Volker Bertelmann blends old and new for the score of Edward Berger’s retelling of All Quiet on the Western Front.
While crafting the score for Edward Berger’s adaptation of All Quiet on the Western Front, Volker Bertelmann found inspiration in two unexpected places: a beloved harmonium gifted from his great-grandmother and BBC radio soap opera The Archers. Pulling from disparate aural sources is only fitting for such an unusual war movie score; the latest adaptation of the World War I tale, which follows Paul Bäumer’s journey from delusion to destruction after he enlists in the German army, is rife with contradiction and tension. “When I thought about a war film, I was expecting I might be horrified or have fear,” Bertelmann says. “But I felt something in my stomach that was very deeply connected with my question of, How do I spend time? It was much more about the reason for existence. I felt [the score] maybe needs both sides.”
This balance and dissonance are part of what make the score, which has earned Bertelmann his second Oscar nomination and a BAFTA win, so distinctive. Bertelmann, who also performs under the name Hauschka, brings a wide swath of experience to All Quiet. As a composer, pianist, and experimental musician, he’s worked on acclaimed films such as the six-time Oscar-nominated Lion (2016) and beloved series including Gunpowder and Life After Life; released over twenty albums and EPs; and worked as the artist in residence at MDR Leipzig Radio Symphony Orchestra.

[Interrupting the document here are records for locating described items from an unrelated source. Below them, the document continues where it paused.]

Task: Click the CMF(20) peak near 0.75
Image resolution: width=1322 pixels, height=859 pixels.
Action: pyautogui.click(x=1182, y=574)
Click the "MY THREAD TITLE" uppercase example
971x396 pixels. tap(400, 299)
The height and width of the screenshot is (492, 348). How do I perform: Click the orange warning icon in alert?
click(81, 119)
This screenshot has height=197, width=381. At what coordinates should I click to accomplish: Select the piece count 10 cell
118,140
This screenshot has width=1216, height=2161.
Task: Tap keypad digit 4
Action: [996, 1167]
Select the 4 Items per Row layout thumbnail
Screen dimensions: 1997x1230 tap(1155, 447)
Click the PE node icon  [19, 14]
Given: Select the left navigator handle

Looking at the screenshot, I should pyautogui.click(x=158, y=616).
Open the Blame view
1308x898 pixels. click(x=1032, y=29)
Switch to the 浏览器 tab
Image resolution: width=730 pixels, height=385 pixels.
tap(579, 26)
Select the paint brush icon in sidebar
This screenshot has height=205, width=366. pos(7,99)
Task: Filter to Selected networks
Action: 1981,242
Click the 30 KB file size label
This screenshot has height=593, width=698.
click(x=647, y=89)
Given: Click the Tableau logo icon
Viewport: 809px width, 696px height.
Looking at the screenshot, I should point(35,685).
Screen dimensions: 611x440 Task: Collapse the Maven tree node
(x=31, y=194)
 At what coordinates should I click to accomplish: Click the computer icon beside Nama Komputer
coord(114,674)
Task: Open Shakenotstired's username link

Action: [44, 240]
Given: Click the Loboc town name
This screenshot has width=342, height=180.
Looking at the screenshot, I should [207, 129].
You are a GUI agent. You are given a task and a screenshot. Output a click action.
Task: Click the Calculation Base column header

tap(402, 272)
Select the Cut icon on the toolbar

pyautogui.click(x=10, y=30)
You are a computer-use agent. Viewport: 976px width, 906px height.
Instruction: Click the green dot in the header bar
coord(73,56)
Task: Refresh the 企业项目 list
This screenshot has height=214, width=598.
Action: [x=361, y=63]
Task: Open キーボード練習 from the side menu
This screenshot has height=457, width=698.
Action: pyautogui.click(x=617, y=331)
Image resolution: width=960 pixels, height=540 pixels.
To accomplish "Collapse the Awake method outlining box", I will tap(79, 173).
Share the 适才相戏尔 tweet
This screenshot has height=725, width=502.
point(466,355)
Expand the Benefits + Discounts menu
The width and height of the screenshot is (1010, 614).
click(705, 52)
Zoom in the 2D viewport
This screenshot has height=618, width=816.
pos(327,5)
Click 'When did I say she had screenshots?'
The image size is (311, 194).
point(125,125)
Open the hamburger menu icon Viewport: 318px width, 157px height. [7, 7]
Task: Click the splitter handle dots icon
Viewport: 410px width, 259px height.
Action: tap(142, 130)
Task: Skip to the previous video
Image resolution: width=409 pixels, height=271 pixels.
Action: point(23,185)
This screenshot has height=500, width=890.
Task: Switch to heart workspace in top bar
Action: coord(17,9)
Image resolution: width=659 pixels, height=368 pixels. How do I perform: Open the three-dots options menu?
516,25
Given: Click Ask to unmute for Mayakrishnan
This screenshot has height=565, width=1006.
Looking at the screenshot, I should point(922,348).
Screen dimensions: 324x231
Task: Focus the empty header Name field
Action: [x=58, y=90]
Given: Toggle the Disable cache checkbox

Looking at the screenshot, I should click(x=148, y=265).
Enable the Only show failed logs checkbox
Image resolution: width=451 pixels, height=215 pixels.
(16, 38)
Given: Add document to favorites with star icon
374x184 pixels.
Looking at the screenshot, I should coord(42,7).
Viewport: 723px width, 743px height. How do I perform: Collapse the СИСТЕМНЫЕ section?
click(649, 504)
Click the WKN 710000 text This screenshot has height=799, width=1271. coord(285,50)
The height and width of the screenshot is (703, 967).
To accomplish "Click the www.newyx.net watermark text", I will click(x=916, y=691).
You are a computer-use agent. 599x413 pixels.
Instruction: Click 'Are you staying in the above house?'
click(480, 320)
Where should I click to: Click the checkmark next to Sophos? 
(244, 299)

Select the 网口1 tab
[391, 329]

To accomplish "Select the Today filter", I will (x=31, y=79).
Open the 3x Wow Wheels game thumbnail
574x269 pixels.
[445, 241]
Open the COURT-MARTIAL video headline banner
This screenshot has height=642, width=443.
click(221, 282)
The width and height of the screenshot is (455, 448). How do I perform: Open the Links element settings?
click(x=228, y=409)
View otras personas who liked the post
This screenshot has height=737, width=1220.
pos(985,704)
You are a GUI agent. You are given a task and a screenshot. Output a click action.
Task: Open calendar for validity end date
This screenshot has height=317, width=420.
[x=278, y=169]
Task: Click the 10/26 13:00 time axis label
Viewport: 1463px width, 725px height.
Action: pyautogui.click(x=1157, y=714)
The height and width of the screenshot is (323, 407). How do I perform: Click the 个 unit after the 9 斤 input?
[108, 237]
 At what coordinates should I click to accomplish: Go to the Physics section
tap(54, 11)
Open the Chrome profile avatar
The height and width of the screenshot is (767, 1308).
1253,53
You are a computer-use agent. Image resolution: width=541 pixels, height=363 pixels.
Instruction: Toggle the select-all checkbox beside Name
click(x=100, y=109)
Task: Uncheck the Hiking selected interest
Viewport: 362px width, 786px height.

Berger and Bertelmann had worked together previously on the series Patrick Melrose, and when Berger told Bertelmann about undertaking All Quiet, Bertelmann immediately thought of his harmonium. “It exudes something old that I have tried to put in a new context,” Bertelmann says of the heirloom instrument, which originated around the time in which Erich Maria Remarque first penned All Quiet. Bertelmann used the age of the restored instrument to his advantage, capturing all of its secondary noises and working them into the music to emphasize the humanity in a story about brutality: “Normally, when you record something in a proper studio, you take all the noises away and you make it very clean. I always had the feeling that music and sound and conversation, when they are coming together, feel much more human. You are sitting in a house in Wales with a fire and there’s The Archers coming out of the kitchen, a bird outside, and a man traveling along. You’re like, ‘Oh, this is altogether a beautiful composition.’”
By blending naturalistic and industrial tones, Bertelmann’s score proved the perfect accompaniment to Berger’s anti-war narrative, which boasts nine Oscar nominations. The three-chord bass leitmotif, which is introduced within the first six minutes of the film and repeated throughout, communicates the gravity and universality of this story with a contemporary spin: “We had to think about how to avoid pathos with this piece. In our case, this is the First World War, but it is, of course, seamlessly transferable to today’s armed conflicts; it is something relevant and explosive, absolutely current.”